После школы Граф пошел в армию, а Федор сумел поступить в Юридический институт, без приятеля взялся за ум, и был на третьем курсе, как вернулся сильно повзрослевший и возмужавший Константин. Федор уговорил его поступить в этот же институт. Тот подал документы вначале на рабфак, через год стал студентом, и снова потянулись у друзей веселые деньки. Правда, у Федора денег было не густо, отец помогал только подросшим любимчикам, а вот у Кости деньги водились, и немалые. Несмотря на то, что старый и спившийся граф давно умер, он сумел-таки оставить сыну недурное наследство. Как-то во время очередной студенческой попойки Костя открыл другу секрет своей удачи в карточной игре, какой-то сногсшибательный шулерский прием. Федор был пьян и ничего не понял.

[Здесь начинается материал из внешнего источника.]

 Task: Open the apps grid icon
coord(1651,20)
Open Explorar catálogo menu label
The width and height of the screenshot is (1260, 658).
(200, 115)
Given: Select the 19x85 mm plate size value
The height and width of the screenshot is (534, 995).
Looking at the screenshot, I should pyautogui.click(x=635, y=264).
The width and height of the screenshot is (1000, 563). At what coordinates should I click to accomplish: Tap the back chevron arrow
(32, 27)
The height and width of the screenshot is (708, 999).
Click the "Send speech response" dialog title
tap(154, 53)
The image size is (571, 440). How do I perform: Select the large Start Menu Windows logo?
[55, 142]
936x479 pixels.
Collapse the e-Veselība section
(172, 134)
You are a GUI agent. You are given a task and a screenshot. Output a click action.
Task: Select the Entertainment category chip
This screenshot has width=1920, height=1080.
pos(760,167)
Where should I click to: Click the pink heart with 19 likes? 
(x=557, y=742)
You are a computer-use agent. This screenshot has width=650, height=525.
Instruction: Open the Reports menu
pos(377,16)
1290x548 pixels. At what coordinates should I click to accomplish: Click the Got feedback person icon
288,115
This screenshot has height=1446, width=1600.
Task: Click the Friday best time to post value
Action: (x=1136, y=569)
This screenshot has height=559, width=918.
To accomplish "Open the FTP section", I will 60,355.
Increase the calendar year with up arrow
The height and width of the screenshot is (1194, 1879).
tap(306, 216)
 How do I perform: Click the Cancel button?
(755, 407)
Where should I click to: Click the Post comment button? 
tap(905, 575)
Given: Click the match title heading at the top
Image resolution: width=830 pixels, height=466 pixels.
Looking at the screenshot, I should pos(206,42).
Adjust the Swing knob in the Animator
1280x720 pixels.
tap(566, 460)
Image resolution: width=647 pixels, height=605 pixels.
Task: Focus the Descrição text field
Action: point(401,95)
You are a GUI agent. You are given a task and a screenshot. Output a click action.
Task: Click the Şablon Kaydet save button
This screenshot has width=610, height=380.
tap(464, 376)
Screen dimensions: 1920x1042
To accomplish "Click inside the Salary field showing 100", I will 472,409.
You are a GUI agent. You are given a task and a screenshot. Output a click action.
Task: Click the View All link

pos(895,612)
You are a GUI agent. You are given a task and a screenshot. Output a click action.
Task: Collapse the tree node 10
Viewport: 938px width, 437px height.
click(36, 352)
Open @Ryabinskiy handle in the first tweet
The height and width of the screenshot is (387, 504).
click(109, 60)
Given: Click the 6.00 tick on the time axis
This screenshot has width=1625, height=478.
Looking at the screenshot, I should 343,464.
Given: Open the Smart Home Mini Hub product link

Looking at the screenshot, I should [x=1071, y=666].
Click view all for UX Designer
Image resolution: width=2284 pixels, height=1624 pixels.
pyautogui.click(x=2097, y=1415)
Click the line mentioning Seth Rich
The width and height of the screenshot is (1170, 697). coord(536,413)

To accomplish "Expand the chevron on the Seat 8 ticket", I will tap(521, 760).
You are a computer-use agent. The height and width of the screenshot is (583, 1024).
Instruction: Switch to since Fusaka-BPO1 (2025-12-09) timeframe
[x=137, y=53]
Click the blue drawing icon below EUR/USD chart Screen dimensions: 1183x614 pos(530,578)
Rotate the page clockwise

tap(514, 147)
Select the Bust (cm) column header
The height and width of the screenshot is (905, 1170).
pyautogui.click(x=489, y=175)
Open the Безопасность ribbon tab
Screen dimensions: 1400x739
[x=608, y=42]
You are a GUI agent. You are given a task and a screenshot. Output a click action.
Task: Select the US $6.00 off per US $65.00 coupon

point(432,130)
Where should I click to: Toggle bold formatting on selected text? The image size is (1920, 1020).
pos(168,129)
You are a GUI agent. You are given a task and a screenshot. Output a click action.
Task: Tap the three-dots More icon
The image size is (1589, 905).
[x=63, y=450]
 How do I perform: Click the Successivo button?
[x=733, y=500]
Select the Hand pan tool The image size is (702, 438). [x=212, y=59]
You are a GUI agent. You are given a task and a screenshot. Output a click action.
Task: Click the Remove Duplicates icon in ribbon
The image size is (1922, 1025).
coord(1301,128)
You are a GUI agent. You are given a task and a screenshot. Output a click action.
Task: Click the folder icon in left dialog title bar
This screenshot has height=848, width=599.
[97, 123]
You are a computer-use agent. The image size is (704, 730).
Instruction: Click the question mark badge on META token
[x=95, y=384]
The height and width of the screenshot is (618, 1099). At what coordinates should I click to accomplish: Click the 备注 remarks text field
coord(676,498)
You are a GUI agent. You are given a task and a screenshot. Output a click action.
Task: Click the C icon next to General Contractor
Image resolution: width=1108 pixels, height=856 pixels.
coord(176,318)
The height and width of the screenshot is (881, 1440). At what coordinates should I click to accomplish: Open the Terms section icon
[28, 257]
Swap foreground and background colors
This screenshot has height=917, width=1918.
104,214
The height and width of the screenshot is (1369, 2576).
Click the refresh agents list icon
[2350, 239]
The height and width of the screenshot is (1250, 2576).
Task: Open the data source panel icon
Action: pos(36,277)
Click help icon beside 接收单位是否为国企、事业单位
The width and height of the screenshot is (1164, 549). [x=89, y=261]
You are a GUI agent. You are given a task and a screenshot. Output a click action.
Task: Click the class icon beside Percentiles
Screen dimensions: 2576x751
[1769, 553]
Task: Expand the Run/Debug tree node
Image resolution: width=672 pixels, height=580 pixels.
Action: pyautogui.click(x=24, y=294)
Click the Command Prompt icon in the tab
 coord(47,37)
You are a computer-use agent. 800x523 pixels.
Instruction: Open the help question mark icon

А Граф больше ошибок не повторял, никогда и никому ничего не рассказывал. Он постоянно совершенствовался в мастерстве, покупал секреты у попавших в нужду картежников, денег на это не жалел, и постепенно поднялся на недосягаемый для большинства уровень. А вот учился он плохо, был в вечном конфликте с преподавателями и решил бросить институт. А тут еще произошла одна очень неприятная история. На какой-то вечеринке, как туда Костя попал, неизвестно, только он на глазах отцов города и их холеных дам заставил декана своего факультета лезть под стол и кукарекать. Бедняга не рассчитал финансов и не мог расплатиться немедленно. Раз так, лезь под стол и делай арпеджио. Костя уехал.
Федор с красным дипломом закончил институт, получил распределение в крупный индустриальный город, обзавелся семьей и начал восхождение по лестнице карьеры. Служил он честно и добросовестно, характеристики имел безупречные, умел работать и с начальством ладить, только вот денег не хватало, но это уж как у всех. И вот, получив звание майора, он с друзьями и коллегами отмечал это событие в ресторане. В самый разгар веселья двери банкетного зала распахнулись и оттуда вышел… Костя. В белой рубашке, бледный, гордый и прямой, он шел через весь зал, не глядя на расцвеченную пьяную публику. Его сопровождали два подозрительных типа, один нес Костин пиджак, другой прокладывал дорогу.
- Граф!! Родной!! – заорал подвыпивший Федор и с раскрытыми настежь руками бросился навстречу другу. Майор, черт побери, имеет право обниматься со старыми друзьями! Одна из темных личностей сунула руку в карман и встала на дороге непонятого майора в штатском, и тут же отлетела в сторону.
- Федор! – просиял Костя… Друзья встретились после долгой разлуки.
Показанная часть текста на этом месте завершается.